== Segment start ==
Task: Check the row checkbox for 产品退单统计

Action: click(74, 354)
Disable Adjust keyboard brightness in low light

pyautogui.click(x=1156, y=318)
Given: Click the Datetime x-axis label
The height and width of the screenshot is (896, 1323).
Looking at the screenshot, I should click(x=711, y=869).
== Segment end ==
== Segment start ==
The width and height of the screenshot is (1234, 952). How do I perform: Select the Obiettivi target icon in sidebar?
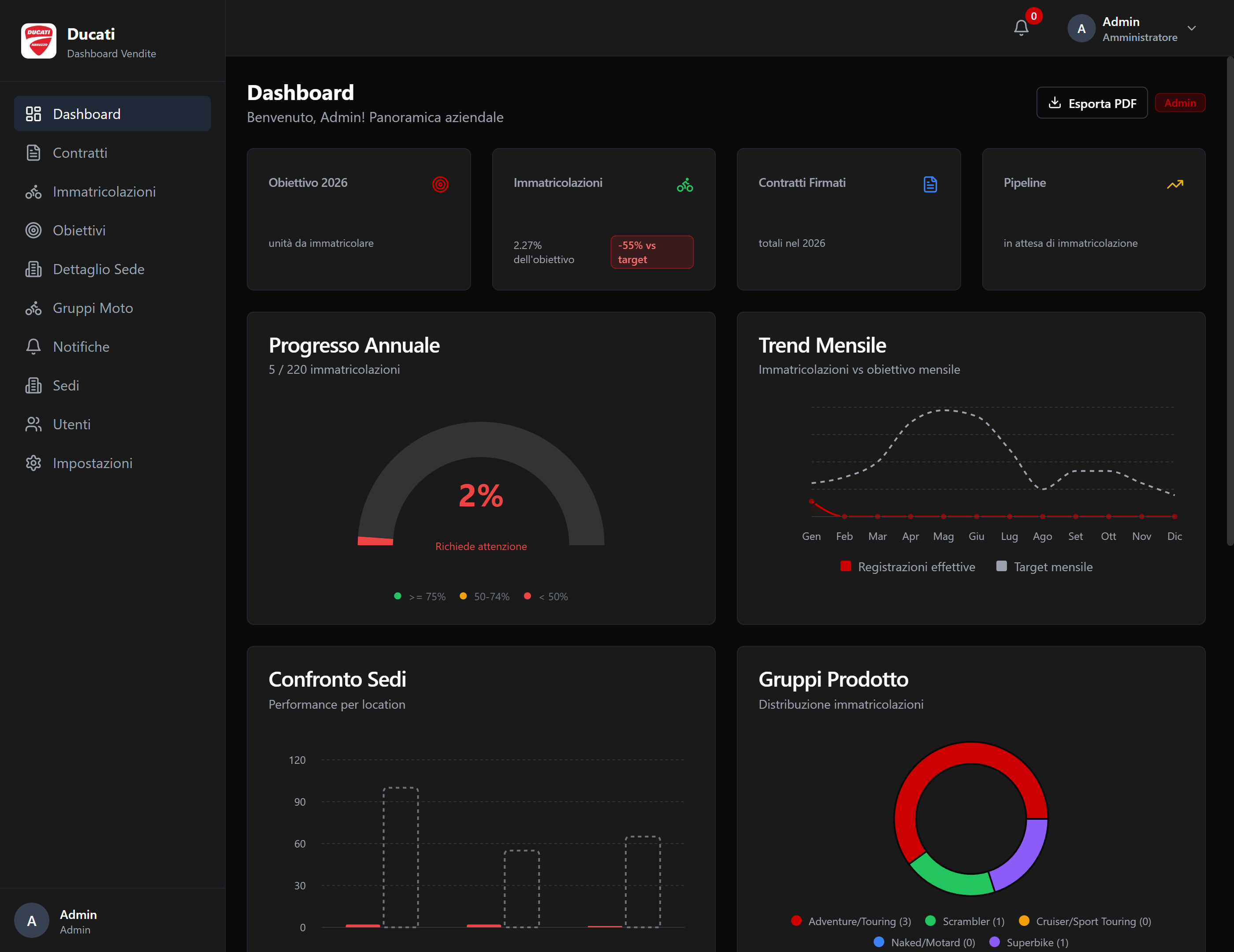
== Segment end ==
*Assignment*: Retype exactly the lines above, from the one with "Task: Check the row checkbox for 产品退单统计" through the one with "Given: Click the Datetime x-axis label", inclusive.

*Result of the task*:
Task: Check the row checkbox for 产品退单统计

Action: click(74, 354)
Disable Adjust keyboard brightness in low light

pyautogui.click(x=1156, y=318)
Given: Click the Datetime x-axis label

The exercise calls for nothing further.